For almost two weeks, the Democrats have had only one term in their word cloud when it comes to J.D. Vance: “Weird.”
On Sunday, Vance finally responded to the charge, on CNN’s State of the Union, calling it: “fundamentally schoolyard bully stuff.” “No, we’re not ,” Trump had told a rally in Montana, a couple of days earlier. “We’re very solid people.”
Yet on it goes. From dawn to dusk, the CNBC/USA Today/NPR message machine has been pumping out the same word in the mouths of different commentators. This is no accident. The “weird” meme is supposed to have started with Tim Walz, Kamala Harris’s VP pick, during an appearance on the TV breakfast show Morning Joe.
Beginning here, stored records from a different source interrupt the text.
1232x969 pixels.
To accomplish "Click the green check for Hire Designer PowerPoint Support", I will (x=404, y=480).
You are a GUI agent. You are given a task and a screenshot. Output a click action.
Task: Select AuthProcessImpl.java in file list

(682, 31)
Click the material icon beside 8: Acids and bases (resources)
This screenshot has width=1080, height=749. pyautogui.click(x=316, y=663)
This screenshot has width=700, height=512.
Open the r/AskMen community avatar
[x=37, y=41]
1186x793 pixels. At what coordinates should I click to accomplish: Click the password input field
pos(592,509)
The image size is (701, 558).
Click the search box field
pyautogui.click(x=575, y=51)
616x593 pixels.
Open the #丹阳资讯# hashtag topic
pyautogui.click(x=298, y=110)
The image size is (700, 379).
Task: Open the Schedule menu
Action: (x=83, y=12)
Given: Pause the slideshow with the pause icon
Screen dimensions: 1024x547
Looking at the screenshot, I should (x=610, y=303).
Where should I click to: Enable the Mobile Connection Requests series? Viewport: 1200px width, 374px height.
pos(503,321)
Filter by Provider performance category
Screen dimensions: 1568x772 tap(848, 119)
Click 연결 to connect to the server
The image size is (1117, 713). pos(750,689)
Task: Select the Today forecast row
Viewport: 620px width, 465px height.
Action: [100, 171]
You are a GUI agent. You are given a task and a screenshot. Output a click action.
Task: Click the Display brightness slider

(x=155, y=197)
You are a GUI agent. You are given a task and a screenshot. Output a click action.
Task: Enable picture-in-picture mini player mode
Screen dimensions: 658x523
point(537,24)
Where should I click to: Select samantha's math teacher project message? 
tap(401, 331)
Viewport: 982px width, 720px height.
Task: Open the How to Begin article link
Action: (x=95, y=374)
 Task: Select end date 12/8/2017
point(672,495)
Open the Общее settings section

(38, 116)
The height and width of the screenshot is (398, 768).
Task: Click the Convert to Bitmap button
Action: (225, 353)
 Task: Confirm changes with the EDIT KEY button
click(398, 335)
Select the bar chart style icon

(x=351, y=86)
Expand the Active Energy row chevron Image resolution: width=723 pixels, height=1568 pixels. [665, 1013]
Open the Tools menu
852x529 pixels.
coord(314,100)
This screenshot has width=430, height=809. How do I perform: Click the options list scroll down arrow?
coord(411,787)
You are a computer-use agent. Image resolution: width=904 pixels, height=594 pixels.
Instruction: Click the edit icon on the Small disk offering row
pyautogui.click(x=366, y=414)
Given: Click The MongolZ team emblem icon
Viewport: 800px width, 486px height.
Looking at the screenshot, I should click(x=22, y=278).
Never mind the disastrous overall failure of the Democrats, their capacity to get everyone pumping out the same line — be it “Biden is in the form of his life” or “Vance is weird” — has never been better.
The recent repetition by Walz of an obviously false meme about how Vance “has sex with couches” is the point at which “weird” loses its attack value, and becomes a potential T-shirt slogan for the VP candidate himself.
It’s easy to see why the Dems felt it to be potent. The Kamala team’s strategy is evidently to polarize the election on a darkside/lightside axis. Kamala herself is clipped on the net running around being giddy with folksy normality. The vibe is that of the openings of Ellen DeGeneres’s talk show, where Ellen would come out and dance for five minutes with the studio audience.
Meantime, Trump and the manboy goon he keeps in a basement are out there being “weird.” They want to set up a dichotomy between Dark America and Positive America. After all, “I just want everyone to get along, to be positive” is the proto-political opinion of the core voter soccer moms and cat ladies the Democrats will need to turn out.
In one sense, Vance is about as normal as they come: difficult childhood in working-class America, lawyer, three kids, religious.
But the feeling Democrats are trying to set up is that there is something beyond that. In truth, Vance stands accused of two great American crimes: introspection and intellectualism.
America has often been characterized as an anti-intellectual nation. The intellectual is a bad pose for the US politician, because the politician’s job is to go out and grab hands. The politician, in this reading, must show that his hands are clean — that he is not hiding anything deeper than the persona he presents.
No one could accuse Joe Biden or Donald Trump of having rich inner lives. Obama perhaps. But not George Bush, or even the supremely intelligent Bill Clinton.
Vance is indeed a weirdo, because he seems to be interested in first principles, deep reading, and picking up ideas from unusual places. Much has been made of his interest in the online right, in the amateur political theorist Curtis Yarvin, or the many tendrils of the PayPal co-founder Peter Thiel.
To the likes of Kamala and her outriders, this is basically him sitting in his mom’s basement with a two-liter bottle of Pepsi and Final Fantasy VII: a card-carrying “incel.” They haven’t had the software update as to what the online right is now, and they have only a lo-res vision of their opponents’ psychology, and not much curiosity.
Had they bothered to engage fully with his intellectual biography, they’d find the online right is even weirder than their caricature. There’s an emphasis on wellness fads that seldom stack up — from raw milk to the sunning of the scrotum, to plenty of overly-deterministic evolutionary psychology. Many of the self-professed hard men who propagate these ideas are, in reality, a kind of analogue of the antifa types, in that both would be dead within five minutes of a real conflict breaking out. All parlor game, no street smarts.
The Kamala meme is right in that Vance is intelligent enough to be interested in ideas — and intelligent people often sometimes glom onto bad ideas. The salon debates of intellectuals created the French Revolution; ordinary people are not wrong to be suspicious of them.
But then, they also created the American Revolution. In those times, a self-starting weirdo crank like the pamphleteer Thomas Paine published his Common Sense anonymously – and struggled to find a publisher for a work aimed towards toppling the Empire. These days, he’d have an ironic anime avatar and 15,000 followers.